No need to specify number of clusters, performance $O(n^3)$
In sklearn, if we specify the number of clusters, performance can be improved
Procedure
Compute the proximity matrix
Let each data point be a cluster
Repeat: Merge two closest clusters and update the proximity matrix until 1/ K cluster remains
Divisive Clustering
Opposite of agglomerative clustering. We start with one giant cluster including all data points. Then data points are separated into different clusters.
Similarity score:
Basically the proximity between two clusters
Distance calculation
Euclidean Distance
Squared Euclidean Distance
Manhattan Distance
Maximum Distance: $\Vert a-b\Vert_{\infty} = \max_{i}|a_i - b_i|$
Mahalanobis Distance: $\sqrt{(a-b)^T S^{-1} (a-b)}$ where $S$ is Covariance matrix
For text or other non-numeric data, metrics such as the Hamming distance or Levenshtein distance are often used.
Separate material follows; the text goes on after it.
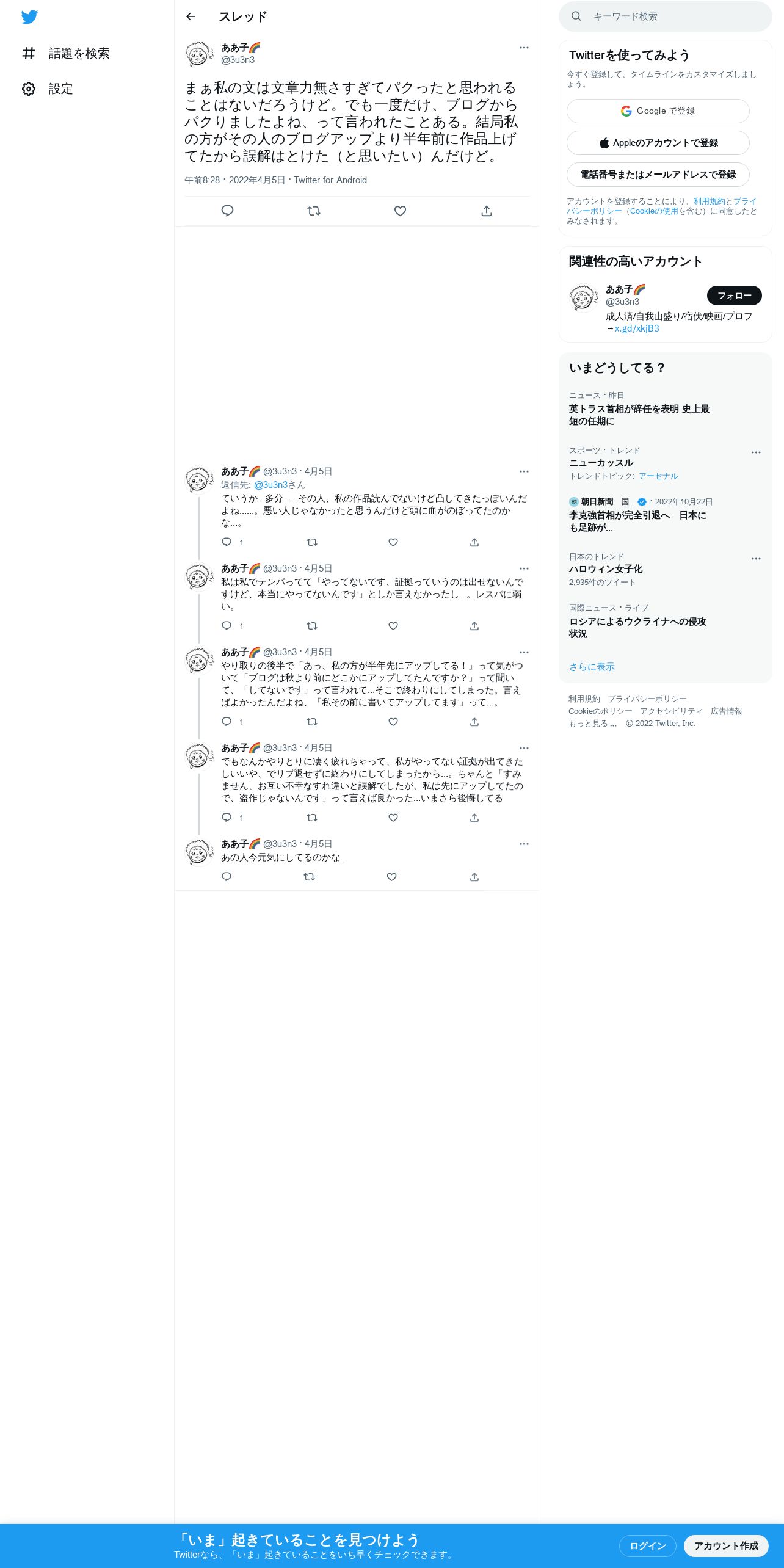
Task: Open the settings gear icon in sidebar
Action: point(29,89)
For details, see Distance metrics & Evaluation method[Unsupervised Learning/0. Distance metrics and Evaluation Methods/Distance_Metrics_Evaluation_Methods.ipynb]
Distance references
Complete-linkage: The maximum distance between elements of each cluster
Single-linkage: The minimum distance between elements of each cluster
Average linkage: The mean distance between elements of each cluster
Ward’s linkage: Minimizes the variance of the clusters being merged. Least increase in total variance around cluster centroids is aimed.
2. Pros & Cons
Pros
Do not have to specify the number of clusters beforehand
It is easy to implement and interpretable with the help of dendrograms
Always generates the same clusters (Stability)
Cons
Exponential runtime for larger datasets
3. Application
Text grouping: However, it is a highly complex task due the high-dimensionality of data.
Social network analysis
Outlier detection
4. Code Implementation
{% codeblock lang:python%}
import numpy as np
import pandas as pd
import matplotlib.pyplot as plt
from sklearn.cluster import AgglomerativeClustering
from sklearn.preprocessing import StandardScaler, normalize
from sklearn.decomposition import PCA
from sklearn.metrics import silhouette_score
import scipy.cluster.hierarchy as shc
Determine the optimal number of clusters using [Silhouette Score]
silhouette_scores = []
for n_cluster in range(2, 8):
silhouette_scores.append(
silhouette_score(X_principal, AgglomerativeClustering(n_clusters = n_cluster).fit_predict(X_principal)))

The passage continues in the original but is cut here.